Rows for locating words and elements:
• • •
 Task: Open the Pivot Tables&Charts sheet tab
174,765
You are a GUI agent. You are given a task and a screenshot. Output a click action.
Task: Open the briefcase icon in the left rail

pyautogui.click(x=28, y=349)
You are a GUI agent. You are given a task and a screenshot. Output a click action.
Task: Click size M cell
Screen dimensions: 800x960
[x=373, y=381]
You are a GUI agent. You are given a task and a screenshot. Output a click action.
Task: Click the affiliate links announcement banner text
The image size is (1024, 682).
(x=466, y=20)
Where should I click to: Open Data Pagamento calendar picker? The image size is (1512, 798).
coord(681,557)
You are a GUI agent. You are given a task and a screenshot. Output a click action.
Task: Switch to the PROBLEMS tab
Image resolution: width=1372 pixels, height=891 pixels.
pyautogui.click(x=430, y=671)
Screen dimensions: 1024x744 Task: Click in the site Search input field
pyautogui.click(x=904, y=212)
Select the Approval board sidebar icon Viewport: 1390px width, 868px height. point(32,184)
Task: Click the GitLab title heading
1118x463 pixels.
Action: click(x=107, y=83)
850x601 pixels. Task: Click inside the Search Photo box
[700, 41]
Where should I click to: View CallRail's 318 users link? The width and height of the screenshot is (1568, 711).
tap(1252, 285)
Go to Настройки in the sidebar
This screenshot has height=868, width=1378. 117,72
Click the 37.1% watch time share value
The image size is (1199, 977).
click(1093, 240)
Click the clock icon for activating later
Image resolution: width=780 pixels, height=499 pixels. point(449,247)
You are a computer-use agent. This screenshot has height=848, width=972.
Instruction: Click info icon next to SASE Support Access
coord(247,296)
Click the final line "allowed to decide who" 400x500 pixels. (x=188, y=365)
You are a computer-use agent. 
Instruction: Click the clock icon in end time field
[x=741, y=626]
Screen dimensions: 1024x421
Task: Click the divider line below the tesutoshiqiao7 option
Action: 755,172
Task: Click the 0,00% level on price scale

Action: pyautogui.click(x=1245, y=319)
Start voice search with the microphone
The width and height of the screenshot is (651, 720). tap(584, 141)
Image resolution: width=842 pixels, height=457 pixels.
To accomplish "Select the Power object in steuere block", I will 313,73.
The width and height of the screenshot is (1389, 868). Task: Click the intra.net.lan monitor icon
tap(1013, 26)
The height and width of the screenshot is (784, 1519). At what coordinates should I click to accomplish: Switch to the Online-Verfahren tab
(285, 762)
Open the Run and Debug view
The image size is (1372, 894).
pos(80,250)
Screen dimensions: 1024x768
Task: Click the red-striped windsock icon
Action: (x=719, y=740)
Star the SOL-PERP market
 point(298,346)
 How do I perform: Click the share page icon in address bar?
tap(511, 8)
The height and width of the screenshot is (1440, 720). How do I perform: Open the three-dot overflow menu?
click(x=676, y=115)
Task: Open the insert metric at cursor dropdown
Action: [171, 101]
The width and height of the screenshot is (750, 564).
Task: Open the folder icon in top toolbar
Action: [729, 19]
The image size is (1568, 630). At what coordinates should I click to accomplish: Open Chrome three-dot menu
• • •
• _STATED TASK_:
Print every one of the rows above again, character for character, keeping their original order.

• _COMPLETE OUTPUT_:
 Task: Open the Pivot Tables&Charts sheet tab
174,765
You are a GUI agent. You are given a task and a screenshot. Output a click action.
Task: Open the briefcase icon in the left rail

pyautogui.click(x=28, y=349)
You are a GUI agent. You are given a task and a screenshot. Output a click action.
Task: Click size M cell
Screen dimensions: 800x960
[x=373, y=381]
You are a GUI agent. You are given a task and a screenshot. Output a click action.
Task: Click the affiliate links announcement banner text
The image size is (1024, 682).
(x=466, y=20)
Where should I click to: Open Data Pagamento calendar picker? The image size is (1512, 798).
coord(681,557)
You are a GUI agent. You are given a task and a screenshot. Output a click action.
Task: Switch to the PROBLEMS tab
Image resolution: width=1372 pixels, height=891 pixels.
pyautogui.click(x=430, y=671)
Screen dimensions: 1024x744 Task: Click in the site Search input field
pyautogui.click(x=904, y=212)
Select the Approval board sidebar icon Viewport: 1390px width, 868px height. point(32,184)
Task: Click the GitLab title heading
1118x463 pixels.
Action: click(x=107, y=83)
850x601 pixels. Task: Click inside the Search Photo box
[700, 41]
Where should I click to: View CallRail's 318 users link? The width and height of the screenshot is (1568, 711).
tap(1252, 285)
Go to Настройки in the sidebar
This screenshot has height=868, width=1378. 117,72
Click the 37.1% watch time share value
The image size is (1199, 977).
click(1093, 240)
Click the clock icon for activating later
Image resolution: width=780 pixels, height=499 pixels. point(449,247)
You are a computer-use agent. This screenshot has height=848, width=972.
Instruction: Click info icon next to SASE Support Access
coord(247,296)
Click the final line "allowed to decide who" 400x500 pixels. (x=188, y=365)
You are a computer-use agent. 
Instruction: Click the clock icon in end time field
[x=741, y=626]
Screen dimensions: 1024x421
Task: Click the divider line below the tesutoshiqiao7 option
Action: 755,172
Task: Click the 0,00% level on price scale

Action: pyautogui.click(x=1245, y=319)
Start voice search with the microphone
The width and height of the screenshot is (651, 720). tap(584, 141)
Image resolution: width=842 pixels, height=457 pixels.
To accomplish "Select the Power object in steuere block", I will 313,73.
The width and height of the screenshot is (1389, 868). Task: Click the intra.net.lan monitor icon
tap(1013, 26)
The height and width of the screenshot is (784, 1519). At what coordinates should I click to accomplish: Switch to the Online-Verfahren tab
(285, 762)
Open the Run and Debug view
The image size is (1372, 894).
pos(80,250)
Screen dimensions: 1024x768
Task: Click the red-striped windsock icon
Action: (x=719, y=740)
Star the SOL-PERP market
 point(298,346)
 How do I perform: Click the share page icon in address bar?
tap(511, 8)
The height and width of the screenshot is (1440, 720). How do I perform: Open the three-dot overflow menu?
click(x=676, y=115)
Task: Open the insert metric at cursor dropdown
Action: [171, 101]
The width and height of the screenshot is (750, 564).
Task: Open the folder icon in top toolbar
Action: [729, 19]
The image size is (1568, 630). At what coordinates should I click to accomplish: Open Chrome three-dot menu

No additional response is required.